WORK INSTRUCTIONS: Output each record exactly. Leave none out.

***

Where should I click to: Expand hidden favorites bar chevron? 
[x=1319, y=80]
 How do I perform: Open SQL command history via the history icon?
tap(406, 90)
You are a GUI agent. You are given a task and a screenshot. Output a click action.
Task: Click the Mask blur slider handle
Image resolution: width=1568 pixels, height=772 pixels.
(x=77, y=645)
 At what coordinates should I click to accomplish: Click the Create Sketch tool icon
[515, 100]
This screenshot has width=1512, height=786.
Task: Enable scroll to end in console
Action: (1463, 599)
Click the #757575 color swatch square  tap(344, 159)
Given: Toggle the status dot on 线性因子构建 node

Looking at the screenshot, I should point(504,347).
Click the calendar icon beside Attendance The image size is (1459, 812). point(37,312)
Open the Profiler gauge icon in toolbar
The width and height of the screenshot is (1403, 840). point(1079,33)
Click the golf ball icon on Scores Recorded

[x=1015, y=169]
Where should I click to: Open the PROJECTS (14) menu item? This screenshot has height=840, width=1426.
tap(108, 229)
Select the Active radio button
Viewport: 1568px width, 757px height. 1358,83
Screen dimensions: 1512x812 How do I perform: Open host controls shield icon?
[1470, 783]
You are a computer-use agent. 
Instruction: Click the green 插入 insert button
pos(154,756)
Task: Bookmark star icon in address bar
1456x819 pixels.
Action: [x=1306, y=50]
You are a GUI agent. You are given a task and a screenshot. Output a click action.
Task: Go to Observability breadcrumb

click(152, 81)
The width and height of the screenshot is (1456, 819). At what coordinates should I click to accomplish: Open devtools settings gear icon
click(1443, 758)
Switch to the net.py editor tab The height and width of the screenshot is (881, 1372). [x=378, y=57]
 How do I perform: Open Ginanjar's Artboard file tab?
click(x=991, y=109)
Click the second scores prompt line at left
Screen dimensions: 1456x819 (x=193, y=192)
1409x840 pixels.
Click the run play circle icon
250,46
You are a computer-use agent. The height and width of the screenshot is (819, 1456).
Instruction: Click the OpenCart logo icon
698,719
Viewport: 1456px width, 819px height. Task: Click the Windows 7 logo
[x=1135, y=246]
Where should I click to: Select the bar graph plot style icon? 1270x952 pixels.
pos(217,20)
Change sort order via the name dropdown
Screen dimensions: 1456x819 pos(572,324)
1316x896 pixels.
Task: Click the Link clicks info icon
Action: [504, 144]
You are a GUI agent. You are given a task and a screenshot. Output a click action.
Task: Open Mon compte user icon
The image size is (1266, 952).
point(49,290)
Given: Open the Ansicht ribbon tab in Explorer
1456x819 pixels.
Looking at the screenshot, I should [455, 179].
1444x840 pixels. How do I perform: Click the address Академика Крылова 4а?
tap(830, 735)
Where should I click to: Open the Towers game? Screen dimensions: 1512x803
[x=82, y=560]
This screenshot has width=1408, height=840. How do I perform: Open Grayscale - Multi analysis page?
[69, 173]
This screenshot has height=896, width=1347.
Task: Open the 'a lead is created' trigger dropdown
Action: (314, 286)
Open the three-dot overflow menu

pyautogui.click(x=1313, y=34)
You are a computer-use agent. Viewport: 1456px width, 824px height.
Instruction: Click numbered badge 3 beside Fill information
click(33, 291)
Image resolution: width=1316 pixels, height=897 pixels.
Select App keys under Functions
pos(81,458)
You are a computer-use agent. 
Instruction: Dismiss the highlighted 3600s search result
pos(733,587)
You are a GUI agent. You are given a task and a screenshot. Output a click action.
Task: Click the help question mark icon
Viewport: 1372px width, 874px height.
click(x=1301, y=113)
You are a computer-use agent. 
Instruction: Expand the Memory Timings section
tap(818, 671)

***

EXERCISE RESULT:
Where should I click to: Expand hidden favorites bar chevron? 
[x=1319, y=80]
 How do I perform: Open SQL command history via the history icon?
tap(406, 90)
You are a GUI agent. You are given a task and a screenshot. Output a click action.
Task: Click the Mask blur slider handle
Image resolution: width=1568 pixels, height=772 pixels.
(x=77, y=645)
 At what coordinates should I click to accomplish: Click the Create Sketch tool icon
[515, 100]
This screenshot has width=1512, height=786.
Task: Enable scroll to end in console
Action: (1463, 599)
Click the #757575 color swatch square  tap(344, 159)
Given: Toggle the status dot on 线性因子构建 node

Looking at the screenshot, I should point(504,347).
Click the calendar icon beside Attendance The image size is (1459, 812). point(37,312)
Open the Profiler gauge icon in toolbar
The width and height of the screenshot is (1403, 840). point(1079,33)
Click the golf ball icon on Scores Recorded

[x=1015, y=169]
Where should I click to: Open the PROJECTS (14) menu item? This screenshot has height=840, width=1426.
tap(108, 229)
Select the Active radio button
Viewport: 1568px width, 757px height. 1358,83
Screen dimensions: 1512x812 How do I perform: Open host controls shield icon?
[1470, 783]
You are a computer-use agent. 
Instruction: Click the green 插入 insert button
pos(154,756)
Task: Bookmark star icon in address bar
1456x819 pixels.
Action: [x=1306, y=50]
You are a GUI agent. You are given a task and a screenshot. Output a click action.
Task: Go to Observability breadcrumb

click(152, 81)
The width and height of the screenshot is (1456, 819). At what coordinates should I click to accomplish: Open devtools settings gear icon
click(1443, 758)
Switch to the net.py editor tab The height and width of the screenshot is (881, 1372). [x=378, y=57]
 How do I perform: Open Ginanjar's Artboard file tab?
click(x=991, y=109)
Click the second scores prompt line at left
Screen dimensions: 1456x819 (x=193, y=192)
1409x840 pixels.
Click the run play circle icon
250,46
You are a computer-use agent. The height and width of the screenshot is (819, 1456).
Instruction: Click the OpenCart logo icon
698,719
Viewport: 1456px width, 819px height. Task: Click the Windows 7 logo
[x=1135, y=246]
Where should I click to: Select the bar graph plot style icon? 1270x952 pixels.
pos(217,20)
Change sort order via the name dropdown
Screen dimensions: 1456x819 pos(572,324)
1316x896 pixels.
Task: Click the Link clicks info icon
Action: [504, 144]
You are a GUI agent. You are given a task and a screenshot. Output a click action.
Task: Open Mon compte user icon
The image size is (1266, 952).
point(49,290)
Given: Open the Ansicht ribbon tab in Explorer
1456x819 pixels.
Looking at the screenshot, I should [455, 179].
1444x840 pixels. How do I perform: Click the address Академика Крылова 4а?
tap(830, 735)
Where should I click to: Open the Towers game? Screen dimensions: 1512x803
[x=82, y=560]
This screenshot has width=1408, height=840. How do I perform: Open Grayscale - Multi analysis page?
[69, 173]
This screenshot has height=896, width=1347.
Task: Open the 'a lead is created' trigger dropdown
Action: (314, 286)
Open the three-dot overflow menu

pyautogui.click(x=1313, y=34)
You are a computer-use agent. Viewport: 1456px width, 824px height.
Instruction: Click numbered badge 3 beside Fill information
click(33, 291)
Image resolution: width=1316 pixels, height=897 pixels.
Select App keys under Functions
pos(81,458)
You are a computer-use agent. 
Instruction: Dismiss the highlighted 3600s search result
pos(733,587)
You are a GUI agent. You are given a task and a screenshot. Output a click action.
Task: Click the help question mark icon
Viewport: 1372px width, 874px height.
click(x=1301, y=113)
You are a computer-use agent. 
Instruction: Expand the Memory Timings section
tap(818, 671)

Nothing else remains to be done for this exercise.